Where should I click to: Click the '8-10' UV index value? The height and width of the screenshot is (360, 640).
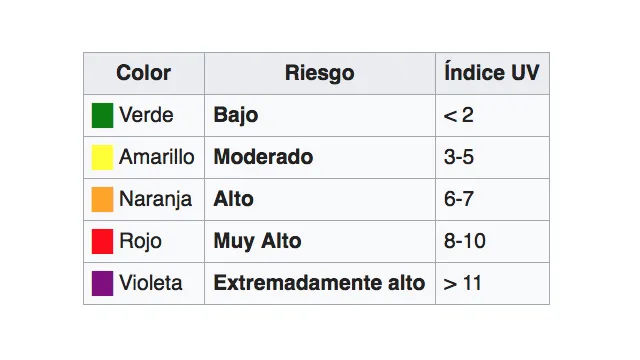point(465,241)
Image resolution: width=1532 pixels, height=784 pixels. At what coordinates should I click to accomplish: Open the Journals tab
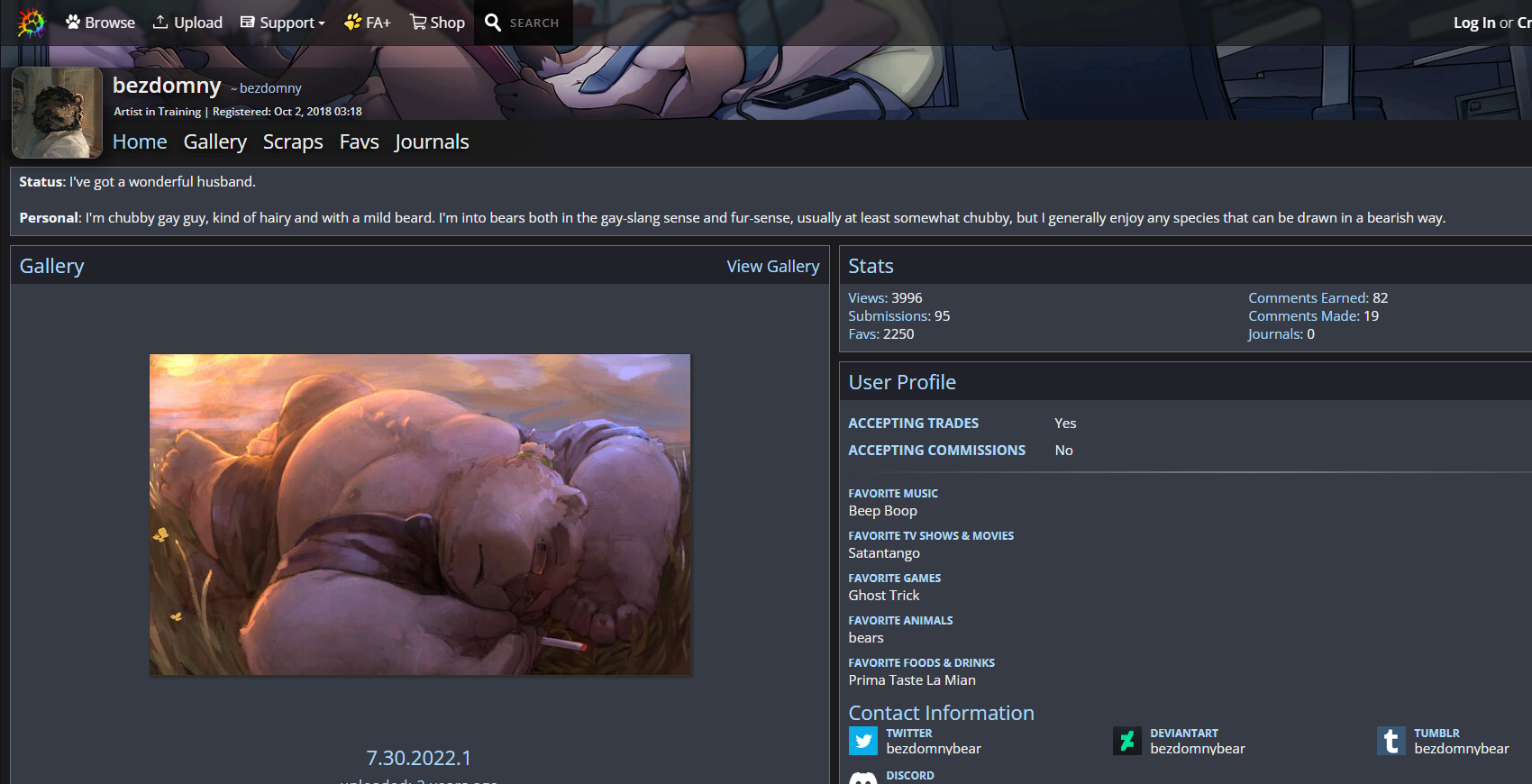coord(432,141)
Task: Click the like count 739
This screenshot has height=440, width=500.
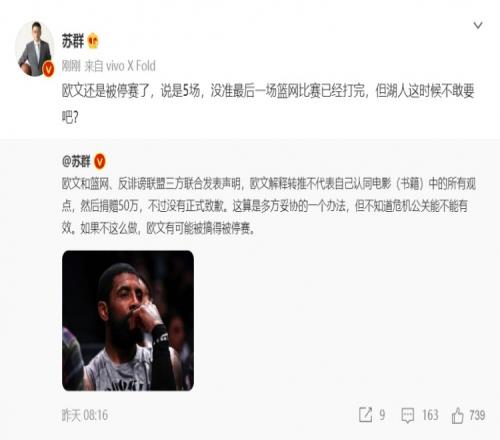Action: point(477,415)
_ _ _
* _Instructions to follow_: Copy all the records above exactly, but leave out the pictures.

* _Expected output_:
Where should I click to: Click the '8-10' UV index value? The height and width of the screenshot is (360, 640).
point(465,241)
Image resolution: width=1532 pixels, height=784 pixels. At what coordinates should I click to accomplish: Open the Journals tab
coord(432,141)
Task: Click the like count 739
This screenshot has height=440, width=500.
Action: point(477,415)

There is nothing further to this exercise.